Der Spiegel berichtet über Äußerungen von Außenministerin Baerbock:
Bundesaußenministerin Annalena Baerbock (Grüne) gilt als eines der Regierungsmitglieder, die sich am kritischsten zu China äußern. Im Interview mit dem US-Sender Fox News hat Baerbock den chinesischen Staats- und Parteichef Xi Jinping unlängst als Diktator bezeichnet. Nun reagiert China mit großer Empörung auf die Aussagen: Baerbocks Äußerungen seien »extrem absurd und eine schwere Verletzung der politischen Würde Chinas und eine offene politische Provokation«, sagte die chinesische Außenministeriumssprecherin Mao Ning. Peking sei »zutiefst unzufrieden« und werde auf diplomatischem Wege gegenüber der deutschen Seite vorstellig werden.
Baerbock hatte vergangene Woche am Donnerstag während ihres Besuchs in den USA in einem Interview mit dem rechten US-Sender Fox News über den Krieg in der Ukraine gesprochen und gesagt: »Wenn (Russlands Präsident Wladimir) Putin diesen Krieg gewinnen würde, was wäre das für ein Zeichen für andere Diktatoren auf der Welt, wie Xi, wie den chinesischen Präsidenten? Deshalb muss die Ukraine diesen Krieg gewinnen.«
Die Bundesregierung hatte sich im Juli erstmals umfassende Leitlinien für den Umgang mit China gegeben und nach monatelangen koalitionsinternen Debatten ihre Chinastrategie verabschiedet. Diese soll einen Weg aufzeigen, wie Deutschland seine wirtschaftliche und politische Zusammenarbeit mit der asiatischen Großmacht weiter ausbauen kann, ohne seine eigenen Werte und Interessen zu gefährden. China ist Deutschlands wichtigster Handelspartner.
Die Volksrepublik bleibe für Deutschland »Partner, Wettbewerber und systemischer Rivale«, hatte Baerbock damals gesagt.
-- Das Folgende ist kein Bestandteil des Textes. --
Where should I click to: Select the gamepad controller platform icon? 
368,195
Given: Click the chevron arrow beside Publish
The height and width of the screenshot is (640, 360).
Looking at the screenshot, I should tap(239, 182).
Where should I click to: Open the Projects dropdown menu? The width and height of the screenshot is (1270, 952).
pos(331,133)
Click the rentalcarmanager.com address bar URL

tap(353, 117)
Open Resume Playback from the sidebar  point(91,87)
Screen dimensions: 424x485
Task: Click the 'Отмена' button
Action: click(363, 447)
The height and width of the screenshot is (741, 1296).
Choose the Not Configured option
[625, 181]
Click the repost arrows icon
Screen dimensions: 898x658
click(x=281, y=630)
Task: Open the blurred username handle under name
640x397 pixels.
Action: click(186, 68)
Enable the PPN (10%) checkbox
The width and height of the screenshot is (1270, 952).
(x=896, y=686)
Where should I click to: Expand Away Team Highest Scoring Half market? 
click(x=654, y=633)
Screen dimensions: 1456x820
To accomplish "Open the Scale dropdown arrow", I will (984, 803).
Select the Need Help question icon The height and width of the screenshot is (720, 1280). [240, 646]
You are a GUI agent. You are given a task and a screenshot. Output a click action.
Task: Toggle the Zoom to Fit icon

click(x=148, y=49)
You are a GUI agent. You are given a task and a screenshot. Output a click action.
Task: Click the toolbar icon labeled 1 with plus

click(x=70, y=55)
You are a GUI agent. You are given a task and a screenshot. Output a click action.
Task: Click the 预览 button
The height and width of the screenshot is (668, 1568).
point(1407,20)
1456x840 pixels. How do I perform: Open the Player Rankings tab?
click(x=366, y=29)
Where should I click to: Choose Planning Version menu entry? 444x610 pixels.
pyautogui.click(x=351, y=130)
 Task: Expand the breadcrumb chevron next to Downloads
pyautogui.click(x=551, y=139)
Sie fügte hinzu: »Der Aspekt des systemischen Rivalen ist in den letzten Jahren immer mehr in den Vordergrund getreten.« Die Strategie solle zeigen, »dass wir realistisch sind, aber nicht naiv«.
Das Schöne an Anhängern intersektionaler Theorien ist ja, dass sie sich immer im Recht sehen und meinen, dass man jede Ungerechtigkeit aussprechen darf. Sie sind insofern nicht sehr diplomatisch, sondern eher für das Raushauen moralischer Standpunkte.
Das wiederum beißt sich mit der Position eines Außenministers, der ja nicht für sich allein spricht, sondern die Interessen eines Landes und der dort gerade vorhandenen Regierung vertreten soll. Dazu dürfte es nicht unbedingt gehören, dass man einen großen Handelspartner provoziert, gerade nicht wenn es ein Diktator ist.
Natürlich kann es unter gewissen Umständen trotzdem interessant sein, etwa um nach Innen stärke zu zeigen (seht her, ich lege mich sogar mit China an).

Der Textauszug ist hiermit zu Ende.